After a team from SOS Children's Villages had assessed the situation in some of the areas that were hit hardest by the earthquake, a second team from SOS Children's Villages Peru travelled to the town of Santa Barbara in Cañete last Saturday.They launched an emergency relief programme for 100 families that had been affected by the earthquake. The town is located about 100 meters from the coast where about 80 % of the houses have collapsed.
"The situation in the area is chaotic," reports SOS co-worker Sainot Gallegos. "People have no fresh water, no electricity. Several schools have been destroyed and there isn't enough aid… Trucks carrying aid goods are being stopped in the middle of road and are being forced to give out their aid goods to the hundreds of victims on the way. The situation makes it impossible for the trucks to reach the remote areas where people have not yet received any support. Nobody knows exactly what the situation in the remote villages is like, but we know one thing for sure: these people will have to wait even longer for help to arrive. [...] In Pisco, the city that was hit hardest, the situation is even worse. The city looks like a bomb was dropped on it. Dead bodies are being counted in their hundreds, as they are pulled out from among the rubble throughout the day."

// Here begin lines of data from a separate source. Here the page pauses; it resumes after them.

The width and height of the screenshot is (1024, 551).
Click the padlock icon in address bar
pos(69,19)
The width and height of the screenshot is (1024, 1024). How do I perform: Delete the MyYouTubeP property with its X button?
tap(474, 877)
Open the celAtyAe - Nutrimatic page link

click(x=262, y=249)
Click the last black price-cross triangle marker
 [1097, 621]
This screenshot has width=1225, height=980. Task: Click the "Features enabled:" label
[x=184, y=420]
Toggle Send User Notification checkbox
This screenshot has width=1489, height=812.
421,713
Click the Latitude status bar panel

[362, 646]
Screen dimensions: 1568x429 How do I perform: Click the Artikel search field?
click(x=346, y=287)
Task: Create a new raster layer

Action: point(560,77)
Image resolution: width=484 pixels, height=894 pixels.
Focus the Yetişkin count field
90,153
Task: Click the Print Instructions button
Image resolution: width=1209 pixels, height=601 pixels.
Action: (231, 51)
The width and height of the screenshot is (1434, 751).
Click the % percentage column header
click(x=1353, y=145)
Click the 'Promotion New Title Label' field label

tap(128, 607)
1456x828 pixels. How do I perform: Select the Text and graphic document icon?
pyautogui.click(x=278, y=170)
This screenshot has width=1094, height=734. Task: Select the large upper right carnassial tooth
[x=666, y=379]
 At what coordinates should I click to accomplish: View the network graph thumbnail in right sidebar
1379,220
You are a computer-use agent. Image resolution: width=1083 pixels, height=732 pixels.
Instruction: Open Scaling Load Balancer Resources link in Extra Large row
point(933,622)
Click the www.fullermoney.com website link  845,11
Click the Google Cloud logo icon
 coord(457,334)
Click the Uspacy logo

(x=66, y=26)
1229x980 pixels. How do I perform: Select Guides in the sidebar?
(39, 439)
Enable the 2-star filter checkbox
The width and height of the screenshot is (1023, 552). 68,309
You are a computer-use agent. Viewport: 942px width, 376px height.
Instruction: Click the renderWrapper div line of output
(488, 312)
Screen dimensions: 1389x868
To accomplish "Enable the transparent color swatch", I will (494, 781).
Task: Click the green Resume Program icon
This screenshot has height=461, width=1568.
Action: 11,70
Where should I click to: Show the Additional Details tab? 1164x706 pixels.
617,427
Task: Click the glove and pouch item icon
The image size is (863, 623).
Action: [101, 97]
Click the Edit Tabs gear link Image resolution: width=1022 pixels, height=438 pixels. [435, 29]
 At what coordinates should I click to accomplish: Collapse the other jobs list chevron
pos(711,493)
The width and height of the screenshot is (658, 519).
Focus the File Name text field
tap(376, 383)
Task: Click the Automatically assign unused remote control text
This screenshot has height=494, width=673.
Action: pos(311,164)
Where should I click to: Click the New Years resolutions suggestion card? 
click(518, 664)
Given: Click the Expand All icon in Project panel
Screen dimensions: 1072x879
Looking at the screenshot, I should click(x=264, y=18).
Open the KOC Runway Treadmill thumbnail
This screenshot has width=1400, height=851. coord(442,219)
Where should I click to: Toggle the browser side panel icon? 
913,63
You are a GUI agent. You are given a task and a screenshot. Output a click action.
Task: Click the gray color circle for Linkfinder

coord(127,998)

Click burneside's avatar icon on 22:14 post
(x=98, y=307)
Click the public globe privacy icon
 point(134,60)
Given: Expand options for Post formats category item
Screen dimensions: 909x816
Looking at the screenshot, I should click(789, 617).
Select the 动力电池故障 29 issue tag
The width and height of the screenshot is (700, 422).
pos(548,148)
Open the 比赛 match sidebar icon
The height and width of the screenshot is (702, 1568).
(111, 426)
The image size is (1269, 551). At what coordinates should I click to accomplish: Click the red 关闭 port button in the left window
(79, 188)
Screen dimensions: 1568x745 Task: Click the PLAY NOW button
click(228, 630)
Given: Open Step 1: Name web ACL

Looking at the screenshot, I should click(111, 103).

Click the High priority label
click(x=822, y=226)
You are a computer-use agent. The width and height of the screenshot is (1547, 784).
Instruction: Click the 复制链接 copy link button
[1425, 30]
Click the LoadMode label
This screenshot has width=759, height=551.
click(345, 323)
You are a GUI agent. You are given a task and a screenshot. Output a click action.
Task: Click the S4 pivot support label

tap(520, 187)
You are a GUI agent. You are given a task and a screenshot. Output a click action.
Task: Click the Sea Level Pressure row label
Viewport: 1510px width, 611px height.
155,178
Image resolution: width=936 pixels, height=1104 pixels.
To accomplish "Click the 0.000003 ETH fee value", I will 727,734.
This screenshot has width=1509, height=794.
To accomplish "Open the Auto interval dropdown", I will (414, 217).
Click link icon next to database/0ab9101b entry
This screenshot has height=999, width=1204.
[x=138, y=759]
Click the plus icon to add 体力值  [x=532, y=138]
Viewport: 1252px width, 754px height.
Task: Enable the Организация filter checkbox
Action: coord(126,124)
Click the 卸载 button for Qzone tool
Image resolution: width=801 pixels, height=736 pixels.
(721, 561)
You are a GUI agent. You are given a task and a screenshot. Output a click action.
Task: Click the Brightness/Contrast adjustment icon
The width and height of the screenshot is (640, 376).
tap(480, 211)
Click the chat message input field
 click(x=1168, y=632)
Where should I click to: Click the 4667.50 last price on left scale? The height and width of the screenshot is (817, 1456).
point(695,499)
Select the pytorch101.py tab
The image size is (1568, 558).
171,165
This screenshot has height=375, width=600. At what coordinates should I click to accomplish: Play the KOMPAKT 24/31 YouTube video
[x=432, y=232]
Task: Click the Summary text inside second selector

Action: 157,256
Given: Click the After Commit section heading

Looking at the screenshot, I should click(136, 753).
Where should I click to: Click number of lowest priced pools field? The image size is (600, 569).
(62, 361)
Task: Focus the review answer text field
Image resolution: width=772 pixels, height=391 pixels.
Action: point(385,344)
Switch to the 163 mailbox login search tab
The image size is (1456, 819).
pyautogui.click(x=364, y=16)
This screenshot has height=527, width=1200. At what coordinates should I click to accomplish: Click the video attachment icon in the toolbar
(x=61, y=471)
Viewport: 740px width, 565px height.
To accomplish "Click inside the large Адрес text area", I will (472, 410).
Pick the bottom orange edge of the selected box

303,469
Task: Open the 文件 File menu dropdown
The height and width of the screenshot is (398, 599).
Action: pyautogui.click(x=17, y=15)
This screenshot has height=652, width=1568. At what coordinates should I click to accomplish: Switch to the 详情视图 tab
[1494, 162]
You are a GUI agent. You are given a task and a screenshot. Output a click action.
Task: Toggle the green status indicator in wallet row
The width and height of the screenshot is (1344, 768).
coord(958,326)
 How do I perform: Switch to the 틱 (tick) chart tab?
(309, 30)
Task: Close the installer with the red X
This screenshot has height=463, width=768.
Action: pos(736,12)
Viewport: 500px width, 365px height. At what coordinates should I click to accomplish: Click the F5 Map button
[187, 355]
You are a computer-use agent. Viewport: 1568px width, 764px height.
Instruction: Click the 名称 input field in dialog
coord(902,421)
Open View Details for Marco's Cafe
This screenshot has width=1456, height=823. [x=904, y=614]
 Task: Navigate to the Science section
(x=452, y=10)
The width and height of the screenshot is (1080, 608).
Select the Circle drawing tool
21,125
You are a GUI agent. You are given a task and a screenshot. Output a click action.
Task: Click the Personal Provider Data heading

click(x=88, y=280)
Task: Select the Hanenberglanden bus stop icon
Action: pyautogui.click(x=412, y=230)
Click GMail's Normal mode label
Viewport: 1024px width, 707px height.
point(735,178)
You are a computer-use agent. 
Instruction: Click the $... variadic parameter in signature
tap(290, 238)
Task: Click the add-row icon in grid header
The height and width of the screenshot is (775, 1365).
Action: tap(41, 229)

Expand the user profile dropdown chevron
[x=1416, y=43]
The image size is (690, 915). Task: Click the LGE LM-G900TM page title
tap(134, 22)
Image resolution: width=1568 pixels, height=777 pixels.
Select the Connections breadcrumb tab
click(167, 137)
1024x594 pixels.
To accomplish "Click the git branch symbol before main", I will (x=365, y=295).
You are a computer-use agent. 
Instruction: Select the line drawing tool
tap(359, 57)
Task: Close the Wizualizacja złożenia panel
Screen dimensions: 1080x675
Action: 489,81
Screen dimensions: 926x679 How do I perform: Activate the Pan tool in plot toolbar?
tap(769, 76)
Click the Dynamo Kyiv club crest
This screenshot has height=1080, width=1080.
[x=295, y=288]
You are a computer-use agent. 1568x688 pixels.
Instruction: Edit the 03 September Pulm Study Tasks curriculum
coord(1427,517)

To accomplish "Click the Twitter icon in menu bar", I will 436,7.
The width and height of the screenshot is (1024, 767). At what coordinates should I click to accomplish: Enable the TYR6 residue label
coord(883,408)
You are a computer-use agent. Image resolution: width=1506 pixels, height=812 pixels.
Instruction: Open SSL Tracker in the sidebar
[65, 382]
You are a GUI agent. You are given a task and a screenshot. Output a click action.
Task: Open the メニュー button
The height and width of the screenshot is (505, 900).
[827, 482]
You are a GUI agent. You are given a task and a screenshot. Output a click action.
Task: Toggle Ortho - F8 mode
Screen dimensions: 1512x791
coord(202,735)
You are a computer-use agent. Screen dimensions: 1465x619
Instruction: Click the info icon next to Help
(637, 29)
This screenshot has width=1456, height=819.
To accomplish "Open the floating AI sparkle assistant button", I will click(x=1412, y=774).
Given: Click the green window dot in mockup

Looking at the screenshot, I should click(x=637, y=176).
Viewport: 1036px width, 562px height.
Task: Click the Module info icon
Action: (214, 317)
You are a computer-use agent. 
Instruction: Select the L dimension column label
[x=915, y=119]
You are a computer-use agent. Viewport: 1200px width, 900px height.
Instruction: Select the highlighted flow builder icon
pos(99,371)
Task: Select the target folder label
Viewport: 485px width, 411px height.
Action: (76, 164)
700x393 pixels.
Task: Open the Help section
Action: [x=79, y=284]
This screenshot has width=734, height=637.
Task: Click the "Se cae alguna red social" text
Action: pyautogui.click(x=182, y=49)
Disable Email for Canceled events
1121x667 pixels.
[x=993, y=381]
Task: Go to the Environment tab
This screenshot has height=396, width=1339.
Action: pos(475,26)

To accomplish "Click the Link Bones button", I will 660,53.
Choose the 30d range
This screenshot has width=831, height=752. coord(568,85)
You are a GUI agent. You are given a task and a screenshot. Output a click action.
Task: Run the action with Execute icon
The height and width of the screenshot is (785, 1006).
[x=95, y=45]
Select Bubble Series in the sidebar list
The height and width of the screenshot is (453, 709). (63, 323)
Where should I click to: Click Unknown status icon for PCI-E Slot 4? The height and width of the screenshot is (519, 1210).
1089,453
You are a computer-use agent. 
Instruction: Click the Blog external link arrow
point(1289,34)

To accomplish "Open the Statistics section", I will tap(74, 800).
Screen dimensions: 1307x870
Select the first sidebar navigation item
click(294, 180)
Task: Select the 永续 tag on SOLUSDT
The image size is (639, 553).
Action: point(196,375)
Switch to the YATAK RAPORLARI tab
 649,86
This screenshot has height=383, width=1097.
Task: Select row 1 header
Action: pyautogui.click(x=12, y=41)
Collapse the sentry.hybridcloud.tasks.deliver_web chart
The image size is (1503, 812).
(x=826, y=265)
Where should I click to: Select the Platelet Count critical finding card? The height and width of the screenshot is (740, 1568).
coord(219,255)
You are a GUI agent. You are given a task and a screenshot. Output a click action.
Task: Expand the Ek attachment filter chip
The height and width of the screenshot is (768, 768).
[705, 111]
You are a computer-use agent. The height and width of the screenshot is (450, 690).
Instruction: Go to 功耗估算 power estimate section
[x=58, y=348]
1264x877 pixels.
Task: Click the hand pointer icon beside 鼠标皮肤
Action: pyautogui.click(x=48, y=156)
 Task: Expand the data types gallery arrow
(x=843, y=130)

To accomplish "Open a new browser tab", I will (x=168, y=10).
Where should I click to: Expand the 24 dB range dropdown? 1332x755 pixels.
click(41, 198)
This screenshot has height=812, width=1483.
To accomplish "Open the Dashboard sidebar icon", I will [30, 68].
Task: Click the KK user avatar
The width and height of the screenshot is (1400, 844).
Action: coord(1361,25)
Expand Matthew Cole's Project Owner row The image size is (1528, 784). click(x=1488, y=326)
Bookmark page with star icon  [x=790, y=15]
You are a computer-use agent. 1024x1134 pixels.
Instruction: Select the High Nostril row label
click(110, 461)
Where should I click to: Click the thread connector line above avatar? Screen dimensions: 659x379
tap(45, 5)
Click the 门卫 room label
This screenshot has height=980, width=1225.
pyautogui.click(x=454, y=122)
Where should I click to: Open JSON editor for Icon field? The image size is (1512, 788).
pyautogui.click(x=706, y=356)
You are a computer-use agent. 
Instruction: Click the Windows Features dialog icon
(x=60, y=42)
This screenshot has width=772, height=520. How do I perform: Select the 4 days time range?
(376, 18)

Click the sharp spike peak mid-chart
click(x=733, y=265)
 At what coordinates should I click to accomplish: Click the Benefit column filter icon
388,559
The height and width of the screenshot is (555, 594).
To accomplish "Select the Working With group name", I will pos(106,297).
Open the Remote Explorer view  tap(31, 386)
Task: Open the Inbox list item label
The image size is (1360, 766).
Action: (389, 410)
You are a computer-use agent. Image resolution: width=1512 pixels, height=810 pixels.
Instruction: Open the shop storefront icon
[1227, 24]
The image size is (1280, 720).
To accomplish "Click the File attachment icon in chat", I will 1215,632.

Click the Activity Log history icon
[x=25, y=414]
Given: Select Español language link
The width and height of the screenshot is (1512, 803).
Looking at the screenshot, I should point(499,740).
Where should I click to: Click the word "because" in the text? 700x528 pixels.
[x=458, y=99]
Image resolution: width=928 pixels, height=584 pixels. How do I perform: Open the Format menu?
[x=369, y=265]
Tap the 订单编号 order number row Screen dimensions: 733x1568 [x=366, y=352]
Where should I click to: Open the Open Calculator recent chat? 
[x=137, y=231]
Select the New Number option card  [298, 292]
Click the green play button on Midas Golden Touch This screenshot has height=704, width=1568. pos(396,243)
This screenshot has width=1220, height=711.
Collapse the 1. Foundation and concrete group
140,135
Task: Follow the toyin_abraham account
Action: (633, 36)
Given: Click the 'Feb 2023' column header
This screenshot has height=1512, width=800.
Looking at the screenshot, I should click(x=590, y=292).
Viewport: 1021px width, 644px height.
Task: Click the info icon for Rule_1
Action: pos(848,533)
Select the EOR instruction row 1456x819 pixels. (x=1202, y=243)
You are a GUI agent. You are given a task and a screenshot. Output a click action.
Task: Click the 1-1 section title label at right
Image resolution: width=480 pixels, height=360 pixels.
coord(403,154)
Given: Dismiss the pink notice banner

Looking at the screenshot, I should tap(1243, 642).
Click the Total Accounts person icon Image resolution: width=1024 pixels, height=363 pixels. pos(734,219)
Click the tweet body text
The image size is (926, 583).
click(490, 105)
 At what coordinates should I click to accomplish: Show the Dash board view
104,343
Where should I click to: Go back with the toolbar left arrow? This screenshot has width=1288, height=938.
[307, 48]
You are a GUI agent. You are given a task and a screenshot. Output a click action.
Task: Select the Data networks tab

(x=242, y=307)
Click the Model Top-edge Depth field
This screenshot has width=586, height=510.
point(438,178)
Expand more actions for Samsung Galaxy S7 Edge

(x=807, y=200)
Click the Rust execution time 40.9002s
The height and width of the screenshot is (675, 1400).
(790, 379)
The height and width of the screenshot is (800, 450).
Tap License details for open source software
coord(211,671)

SOS Children's Villages in Peru is coordinating its emergency relief programme together with other institutions and organisations. SOS Children's Villages has organised more relief convoys, which have started to leave Lima since last Saturday, but accessing the areas hit by the earthquake is hard and dangerous.
"Fresh water, warm clothes, medical aid and food supplies are the main things needed," says Sainot. "It is dreadfully cold at night-time and most families are sleeping out in the open, in fear of another earthquake."